At a moment when the prominent hipster literary figure was engaging the NYC tour guide, it appeared that the PHLF was attempting to record their conversation on his iPhone.
UPDATE: After exiting the restaurant, the prominent literary figure was seen on the cobble street vomiting his complimentary meal.
Rating: 3 pinot blancos
“PASS THE BUCK”
A return to Death By Audio was warranted because my favorite back-country hardcore industrial band, Buck Gooter, was playing, supporting Gary War and Puffy Aerolas. If you don't know, the band consists of a wild, glistening-when-shirtless 20-something from Virginia named Billy Brat, with a military haircut, electronic drum MIDI-controller thingy, and a theramin, and my 60-year-old Facebook friend Terry Turtle, who has a trembling Neil Young voice and the portrait of a WWI soldier taped to his guitar; both of them were wearing black Converse and church pants.

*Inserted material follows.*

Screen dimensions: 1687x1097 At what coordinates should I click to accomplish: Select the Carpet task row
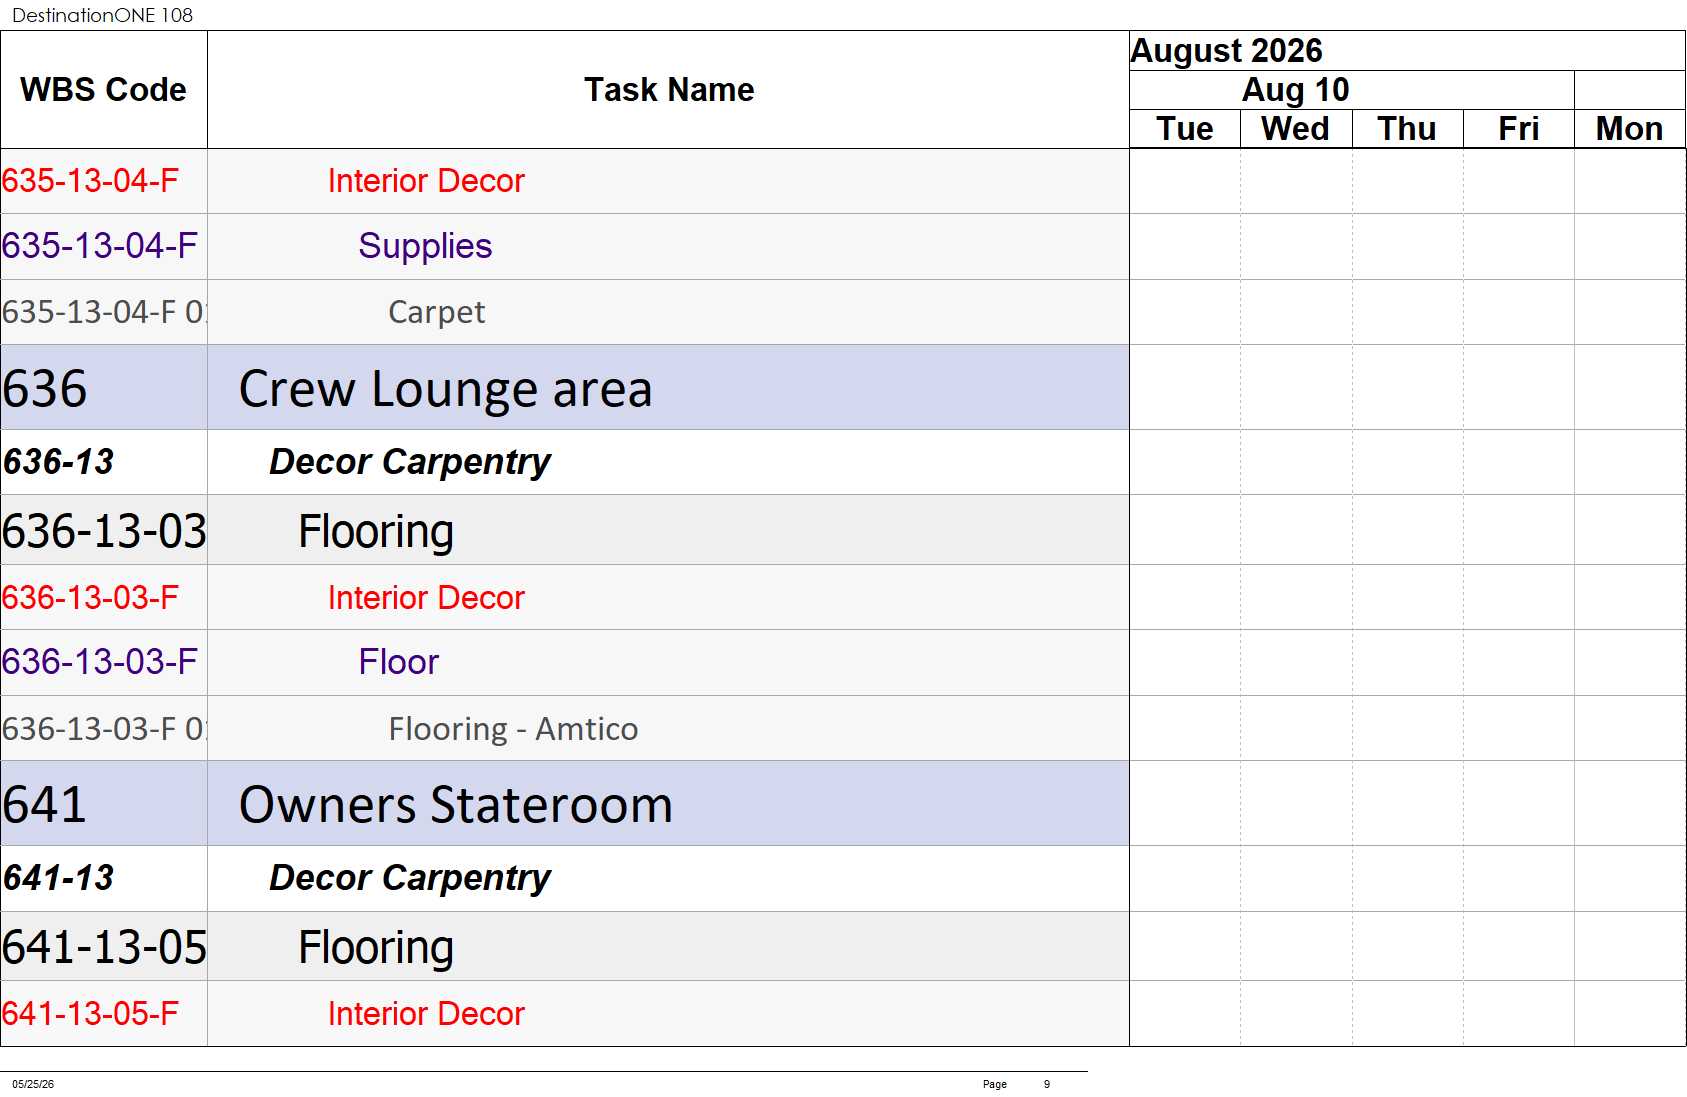565,312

The crowd was not especially full when the boys started, so they filled the room with sludgy power chords, phat beats, and Brat's deep, gritty screaming. He quickly jumped off the stage and began flailing, making eye contact and demonic hand gestures while dragging the mic stand from his shoulder like a poached carcass.
Rating: 4 weed leaves
“TITTIES 'N' BEER”
While Fort Tilden is a National Park, it's also a fisherman's beach and a national reserve, so you can't drink alcohol or smoke weed there on crowded weekends and holidays because the horse cops will get you.
(We knew this ahead of time, and behaved, and never felt their equestrian wrath.)
After sunning and rip tiding, we cruised over to Ripper's to try to catch some of the rock show.
We had missed Tony Castles. The surf bar was blasting Master of Reality. The band Workout was setting up. While I was waited (so anxiously) for my fish torta, I heard one kid remind another that they'd seen the band open for Big Freedia at Santos. To which his friend responded, “Do you think they're gonna clear the place this time?” Bad sign.
(Ryan from the So So Glos sippin' on some Clamato, brand out.)
(Jordan Robin, villainous beach chic.)
Workout was very early 2000's, like Arctic Monkeys or Phoenix, so it was totally reasonable that people showed up in wet suit cut-offs, Strokes tees, and 2 chainz.